WASHINGTON - The relationship between Georgia-based Coca-Cola Enterprises Inc. and the French government has fizzled in recent weeks after that nation proposed adding an extra tax on sugary soft drinks.
The French finance ministry said when it announced the proposal late last month that the move to levy a tax of 1 euro cent per can (about 1.4 U.S. cents) was "motivated by a public-health goal." One 12-ounce can of Coke has 39 grams of sugar, and the country's health ministry is concerned about expanding French waistlines and a spike in obesity rates.
Coca-Cola, which is based in Atlanta, cried foul and threatened to hold off on a planned $24 million investment and an anniversary party for its factory in Pennes-Mirabeau in southern France -- a position from which the company backed away last week. The company employs about 3,000 people in France.
But the company maintains that the tax would focus too narrowly on soda. It "unjustly targets the purchasing power of the French people and one category of beverages under the pretext of addressing public health concerns," said Hubert Patricot, president of the European Group for Coca-Cola Enterprises, said last week.
U.S. industry analysts say the proposed tax is an attempt to pay down the French government's debts. France's debt is nearly $4.7 trillion, and the country's government, like its counterparts across Europe and the United States, has been scrambling to locate places in the federal budget to trim fat and raise revenues.
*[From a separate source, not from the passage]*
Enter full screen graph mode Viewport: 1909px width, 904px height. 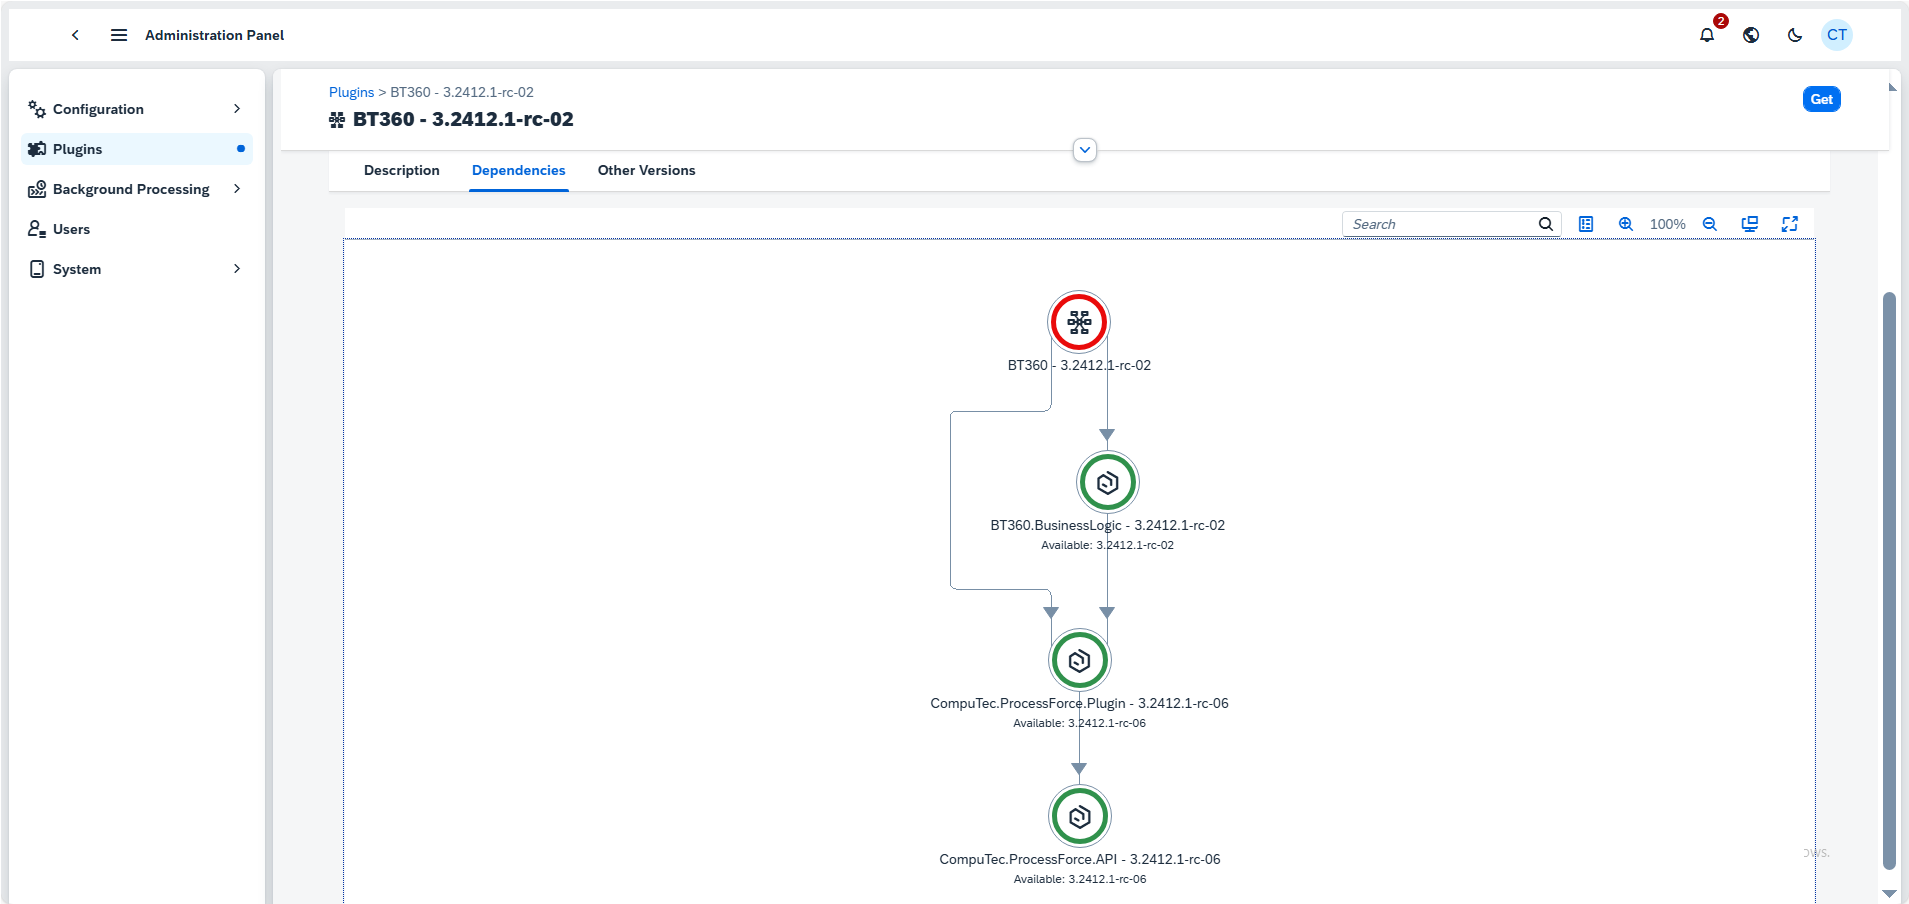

The proposed tax, which is pending parliamentary debate, would take effect next year and is expected to generate $165 million a year.
"Countries are scrambling to do a lot of things to plug their deficits," said Ray Hill, associate professor of finance at Emory University in Atlanta. "Someone in France said, 'Soda isn't very French. Let's put a tax on them.' But someone didn't put two and two together and say, 'Hey, Coke is building a plant here.' "
Officials from Coca-Cola did not return calls Monday.